Denn wer genau hinschaut, sieht: Was da so an Regionalzeitungen und -sendern in Ostdeutschland herumhüpft, hat mit pluraler Gesellschaft nicht viel zu tun. Die Redaktionen sind weißhäutig und fast durchweg männerdominiert. Ich erinnere nur an eine kleine Feststellung, die wir schon öfter getroffen haben: Die Diskriminierung von Menschen mit Migrationshintergrund hängt aufs engste mit der Diskriminierung von Frauen zusammen.

Wir haben ein Problem mit verbiesterten weißen Männern, die Einfluss und Aufmerksamkeit immer unter dem Aspekt von Macht betrachten, von Deutungshoheit und Gatekeeper-Funktion: Sie möchten entscheiden, was gesagt und geschrieben und gesendet wird. Sie wollen das Bild vorgeben, wie „die Anderen“ gesehen werden sollen.

Wie tief das Problem sitzt, ist erst recht am mitteldeutschen Heimatsender MDR zu sehen. Explizit an seinem Rundfunkrat – jüngst erst wieder gewählt nach dem alten Backrezept: Besetze die einflussreichen Posten mit einflussreichen alten Männern aus alten Männerbünden.

Die Zahlen: 43, 6, 0.

Unter 43 Rundfunkratsmitgliedern findet man nur sechs Frauen. Tut mir leid: Das ist nur noch hochgradig peinlich. Aber es zeigt, welche Deutungsmacht weiße Männervereine in Mitteldeutschland haben. Und auch nicht bereit sind, sie abzugeben. Und mit welcher Unverfrorenheit Funktionsmänner so ein Gremium besetzen in der Überzeugung, sie würden dadurch irgendwie eine gesellschaftliche Relevanz abbilden.

Und nun zur Null: Im Gremium sitzt nicht ein einziger Mensch mit Migrationshintergrund oder aus einer Vertretung von Menschen mit Migrationshintergrund.

Man muss sich nicht wundern, dass die von ZEOK angesprochenen Themen nur selten und dann meist sehr seltsam in mitteldeutschen Medien auftauchen.

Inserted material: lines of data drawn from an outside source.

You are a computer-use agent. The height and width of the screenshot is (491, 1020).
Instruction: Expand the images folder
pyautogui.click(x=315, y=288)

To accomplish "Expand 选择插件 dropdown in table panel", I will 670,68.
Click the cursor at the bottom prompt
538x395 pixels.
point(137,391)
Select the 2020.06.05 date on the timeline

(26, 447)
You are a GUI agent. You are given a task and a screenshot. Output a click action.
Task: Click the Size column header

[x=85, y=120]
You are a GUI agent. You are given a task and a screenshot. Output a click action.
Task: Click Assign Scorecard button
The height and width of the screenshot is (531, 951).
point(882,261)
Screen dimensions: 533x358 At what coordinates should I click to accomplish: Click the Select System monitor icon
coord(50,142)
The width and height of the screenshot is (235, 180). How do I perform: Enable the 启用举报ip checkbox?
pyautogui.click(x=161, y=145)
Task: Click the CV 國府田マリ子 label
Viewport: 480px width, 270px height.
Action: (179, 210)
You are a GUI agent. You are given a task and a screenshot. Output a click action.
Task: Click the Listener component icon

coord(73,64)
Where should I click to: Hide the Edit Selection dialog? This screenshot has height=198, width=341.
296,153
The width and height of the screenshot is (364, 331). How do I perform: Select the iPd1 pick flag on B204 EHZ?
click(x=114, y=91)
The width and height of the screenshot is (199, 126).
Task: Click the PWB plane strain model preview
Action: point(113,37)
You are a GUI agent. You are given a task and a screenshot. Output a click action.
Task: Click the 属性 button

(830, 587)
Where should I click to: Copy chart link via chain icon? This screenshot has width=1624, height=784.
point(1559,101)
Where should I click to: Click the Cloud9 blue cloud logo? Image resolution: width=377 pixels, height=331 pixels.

Meist als misstrauisch beäugter Fremdkörper.

Der Verdacht ist richtig: Wie sollen die Mediennutzer ein anderes Verhältnis zu ihren ausländischen Mitbürgern bekommen, wenn die „Gatekeeper“ nicht mal das Sensorium dafür haben und die Vertreter von Minderheiten selbst in relevanten Vertretungsgremien nicht selbstverständlich auftauchen?

Und auch im verschnarchten Mitteldeutschland sollte das selbstverständlich sein. Laut Bundesamt für Statistik lag der Anteil der ausländischen Bevölkerung in Sachsen und Sachsen-Anhalt im Jahr 2015 bei 3,9 Prozent, in Thüringen bei 3,8 Prozent (Deutschland: 10,5 Prozent).

Mindestens ein Sitz im Rundfunkrat hätte also zwingend mit einem Vertreter der Migrationsbevölkerung besetzt werden müssen.

Womit die Geschichte erst beginnt. Denn erst wenn Mitmenschen mit Migrationshintergrund ganz selbstverständlich in den offiziellen Gremien und Medien unserer Region auftauchen, verändert sich auch das Bild unserer Wahrnehmung.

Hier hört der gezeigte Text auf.